Albatros D.Va Profiles - Plan Views
By: mark Miller
Plan Views of an Albatros Aircraft
Rendering
Rendering is the most fun and gratifying aspect of the project. In a way it's more like photography than anything else, you pick an angle, a lens, and lights, then shoot. The lighting is the most complicated part and it took me a while to get a feel for it. The problem is that there are too many variables
I spent a long time adding lights and modifying property tables and being confused at the results, The key is to define your material properties (color, diffusion smoothness) with a consistent light level, it might sound obvious but it took me a couple of years to figure out.

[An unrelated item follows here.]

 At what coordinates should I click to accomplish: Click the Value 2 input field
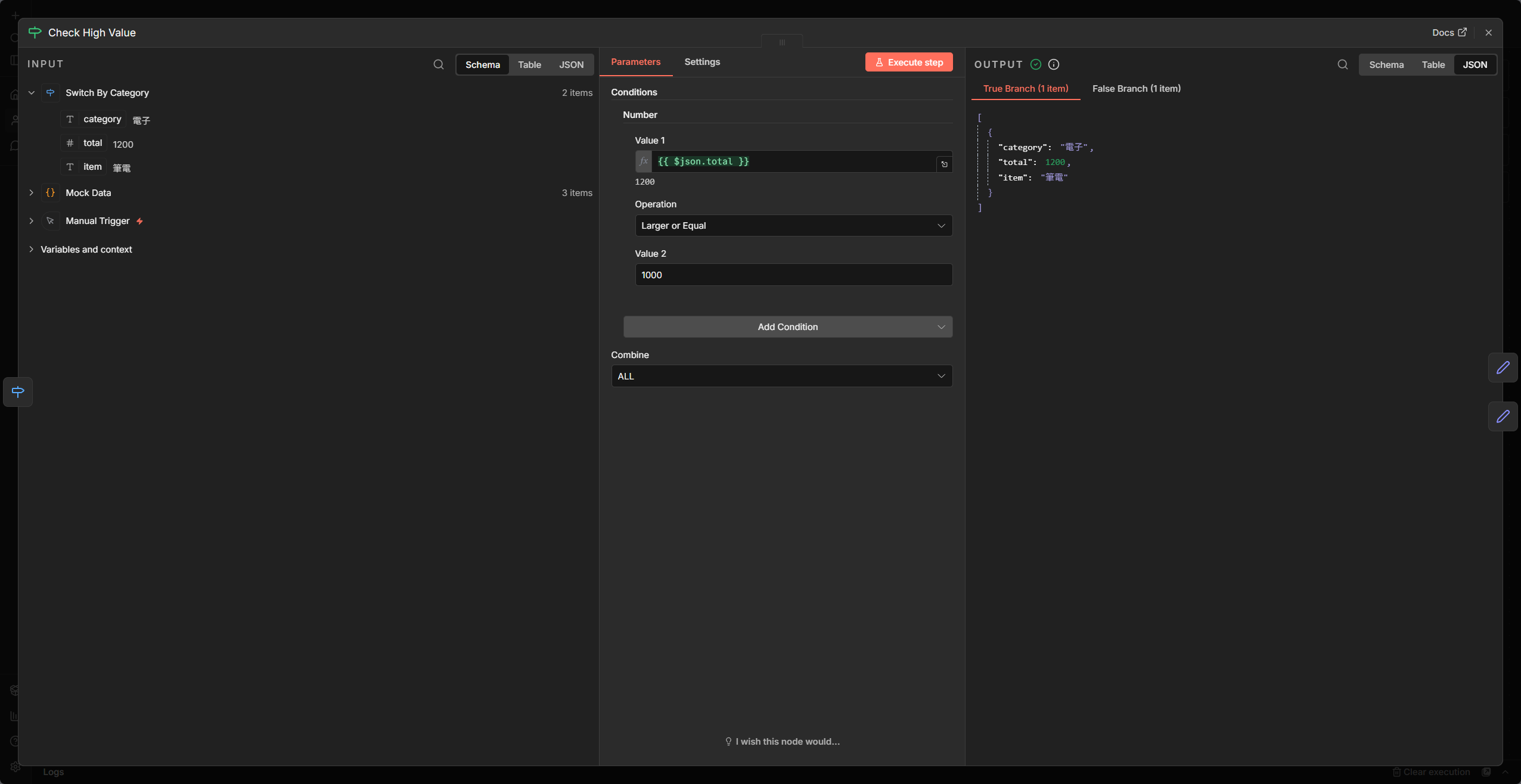pyautogui.click(x=793, y=275)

I decided to use only solar lighting and then tailor all the material properties to behave well under these conditions. Then you add additional lower intensity lights as needed for individual images. I like the solar lighting interface because it makes more sense to me. You tell the software where the model is located the date and time and it figures out the solar angle.
The Albatross model is facing west so if I'm trying to render the port side from the front I move it to Anchorage (sun coming in from the South) and set the date (usually summer) and the time in the morning (10:30 usually works out well) so that I get highlights on the fuse. If I want the sun higher in the sky I'll go for Boston, or later in the day. For the Starboard side I usually go to Melbourne.

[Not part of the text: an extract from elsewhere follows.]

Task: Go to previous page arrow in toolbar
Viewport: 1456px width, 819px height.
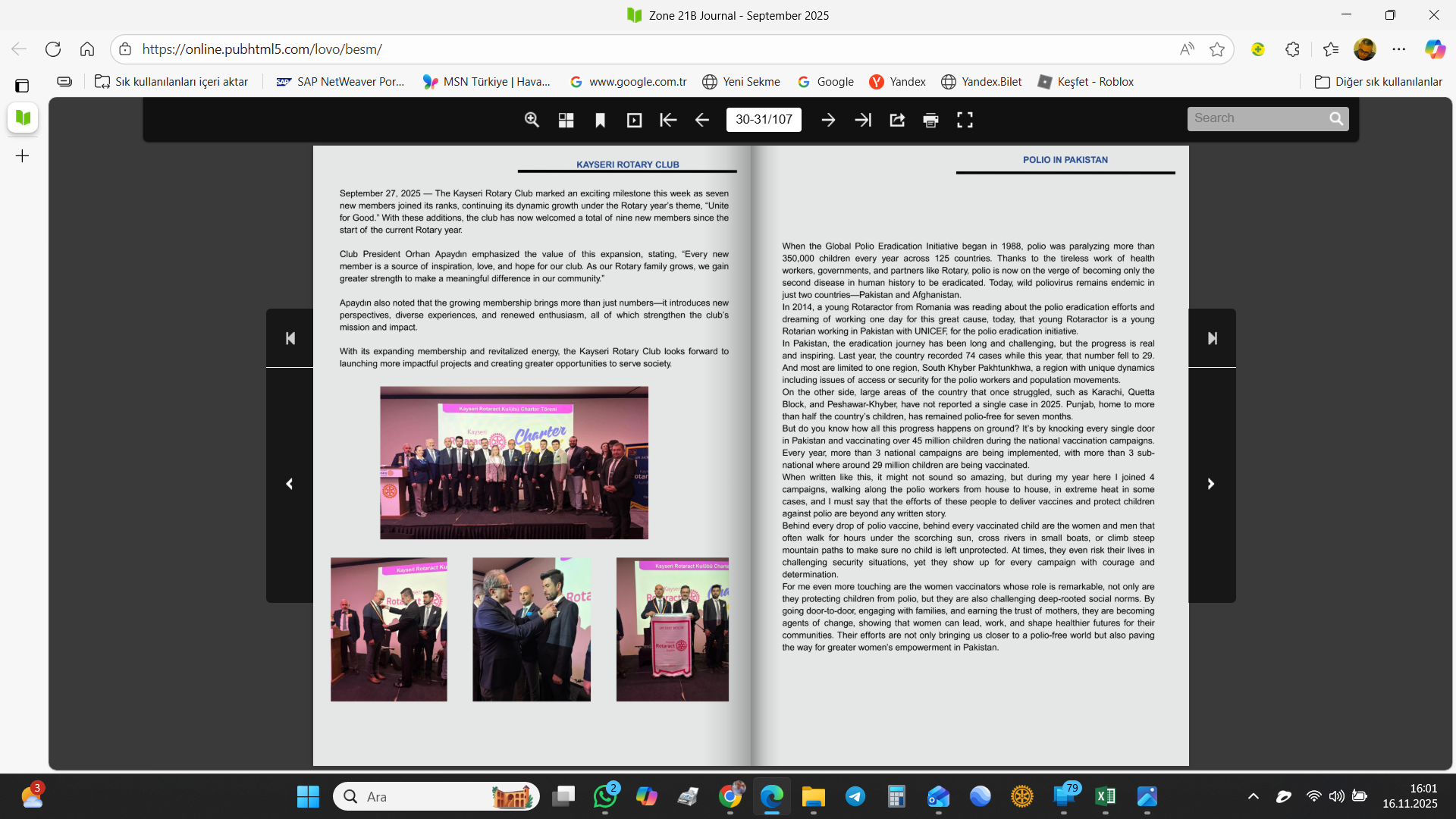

It might be a little crazy ? but if you knew the exact time and location and the heading of the AC you could input the info into the software and get the exact sun location.
The rendering process was easier before the model grew to its present size and my laptop is now totally useless for anything but modeling and rendering subassemblies. The problem is that the software has to load the whole model and ALL the maps into RAM, when it runs out, it crashes. The laptop has 128 Meg of RAM - my PC at work 256 Meg. So I have to do it at work after hours. I'm pretty sure that sooner or later the 256 meg of ram will run out as well, luckily there's a high end (and expensive) super number crunching PC at work which was bought to run analysis for the engineers. It has dual processors and 1GIG of RAM and I know it is not running 24 hours a day.
And best of all the administrator of this wonder PC just happens to be a friend so...
Plan Views
I'm pretty happy with how the plan views turned out. All four images are at the exact same scale so you should be able to reference back and forth between them. The sections are a little unclear though,? I could render them out separately at 2X the scale which would help. But I think the ultimate solution is to separate the different parts so you can better distinguish their form.